Une découverte au croisement de la génétique et de l’immunologie
A l’Institut Curie, au sein de l’unité Immunité et cancer (Inserm), Nicolas MANEL, directeur de recherche à l’Inserm, dirige l’équipe Immunité innée. Dans la même équipe, Xavier LAHAYE est chargé de recherche au CNRS. Daniele FACHINETTI est quant à lui directeur de recherche au CNRS, chef de l’équipe Mécanismes moléculaires de la dynamique des chromosomes de l’Institut Curie, au sein de l’unité Dynamique du noyau (Institut Curie, CNRS, Sorbonne Université).
Ensemble, ces chercheurs ont mis en évidence un phénomène jusqu’alors inconnu : la détection par la cellule d’une perturbation de la stabilité des centromères déclenchée par la présence d’un virus dans le noyau.

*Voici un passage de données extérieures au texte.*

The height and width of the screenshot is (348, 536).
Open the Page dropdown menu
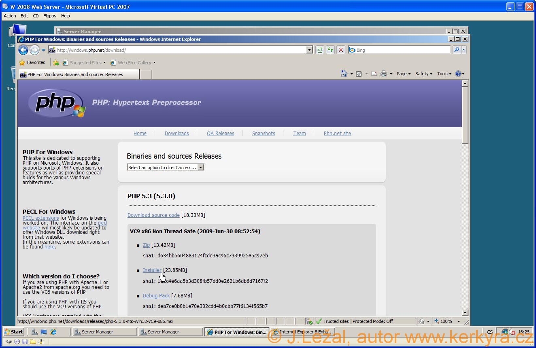(403, 74)
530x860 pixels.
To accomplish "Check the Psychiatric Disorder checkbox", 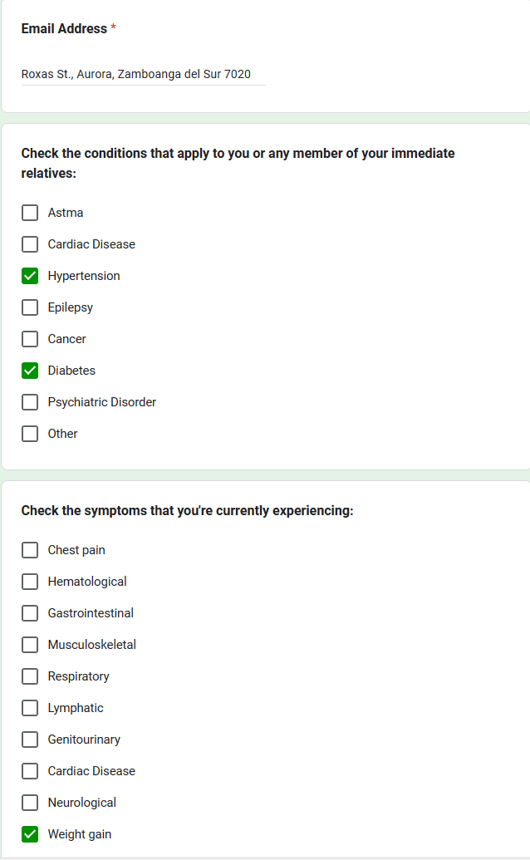I will (x=30, y=402).
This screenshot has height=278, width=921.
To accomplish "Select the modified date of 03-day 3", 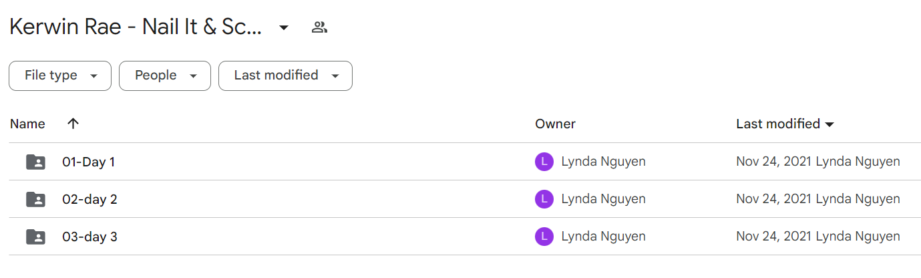I will (x=774, y=237).
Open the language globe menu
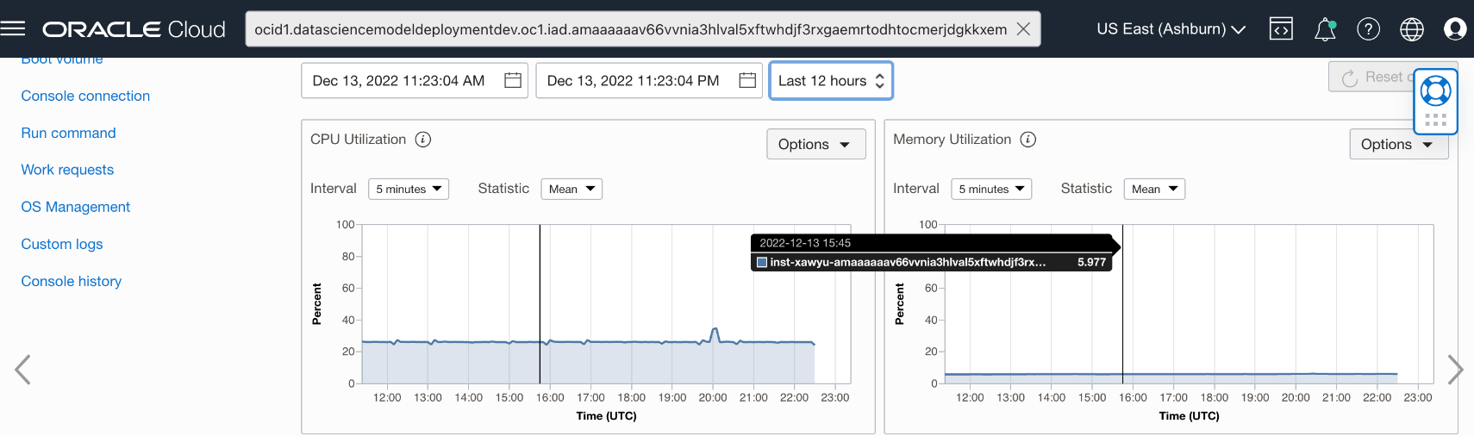Screen dimensions: 1474x436 point(1412,29)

Cette perturbation agit alors comme un signal d’alarme, enclenchant une réponse immunitaire antivirale.
Ce mécanisme révèle un pan méconnu du fonctionnement immunitaire. Jusqu’à présent, les systèmes de détection virale dans le cytoplasme des cellules étaient relativement bien élucidés. Mais le processus par lequel le noyau cellulaire identifie une menace virale demeurait flou. En identifiant les centromères comme structures sentinelles potentielles, les chercheurs de l’Institut Curie ouvrent une nouvelle piste dans la compréhension des défenses intracellulaires.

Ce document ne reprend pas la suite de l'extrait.